Vibe checking is not a term Lovelaice coined, but Lovelaice owns the framing of why it's the central methodological problem in shipping AI. A vibe check is the unstructured, intuition-based review of a small number of AI outputs that ends in a verdict like 'looks good.' It is what teams reach for when nobody has yet documented what 'good' actually means for the product, the user, and the domain.
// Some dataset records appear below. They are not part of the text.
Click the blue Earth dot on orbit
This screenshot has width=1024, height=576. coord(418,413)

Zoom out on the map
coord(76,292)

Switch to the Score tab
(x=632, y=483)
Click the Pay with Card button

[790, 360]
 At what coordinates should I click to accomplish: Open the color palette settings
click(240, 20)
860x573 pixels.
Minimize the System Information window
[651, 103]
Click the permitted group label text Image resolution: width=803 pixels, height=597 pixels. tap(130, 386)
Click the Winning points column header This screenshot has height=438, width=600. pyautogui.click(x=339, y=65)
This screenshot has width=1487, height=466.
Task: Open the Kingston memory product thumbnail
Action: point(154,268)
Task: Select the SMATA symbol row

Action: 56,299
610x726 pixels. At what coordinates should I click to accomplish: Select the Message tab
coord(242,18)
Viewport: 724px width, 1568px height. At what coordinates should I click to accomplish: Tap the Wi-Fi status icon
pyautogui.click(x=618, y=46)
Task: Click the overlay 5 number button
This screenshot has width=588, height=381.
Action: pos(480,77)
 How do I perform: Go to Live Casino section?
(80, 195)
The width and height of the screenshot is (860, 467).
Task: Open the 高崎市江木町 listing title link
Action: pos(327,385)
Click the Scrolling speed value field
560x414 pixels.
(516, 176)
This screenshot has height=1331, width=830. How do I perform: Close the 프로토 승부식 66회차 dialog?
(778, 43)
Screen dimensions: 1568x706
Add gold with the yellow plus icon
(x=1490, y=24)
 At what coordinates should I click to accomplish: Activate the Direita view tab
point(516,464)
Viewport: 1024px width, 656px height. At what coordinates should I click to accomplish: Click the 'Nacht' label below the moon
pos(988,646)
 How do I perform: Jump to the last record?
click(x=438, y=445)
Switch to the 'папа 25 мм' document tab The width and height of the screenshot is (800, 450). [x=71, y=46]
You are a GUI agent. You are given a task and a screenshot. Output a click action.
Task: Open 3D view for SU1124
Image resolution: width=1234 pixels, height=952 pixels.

It is also the implicit methodology behind a generic LLM-as-judge prompted with 'is this helpful?' — automation that codifies a vibe, not a standard.

Origin

The framing behind the term

The term predates Lovelaice; the framing — that vibe checks are the diagnostic of an evaluation system that hasn't earned the right to automate yet — is Lovelaice's.

Why it matters

  • It doesn't scale. Reviewing 5 outputs by gut feel can't tell you what happens at 5,000.
  • It's inconsistent across team members. Two PMs reviewing the same response disagree more often than they agree.
  • It misses edge cases entirely. Vibe checks happen on happy paths; failures live in the long tail.
  • It produces false confidence. A generic LLM-as-judge running on vibe criteria achieves only 60-70% agreement with human evaluators — barely better than random for anything beyond surface formatting.

Industry prevalence

In roughly 90% of teams shipping AI features, quality evaluation is manual and vibe-based — no structured criteria, no systematic testing, no grounding in actually observed failures.

What replaces it

Structured evaluation: deterministic checks for measurable criteria (format, length, allowed values, required fields) and a surgical, validated LLM-as-judge for the subjective dimensions that genuinely require human-like judgment. See the Evaluation Ladder.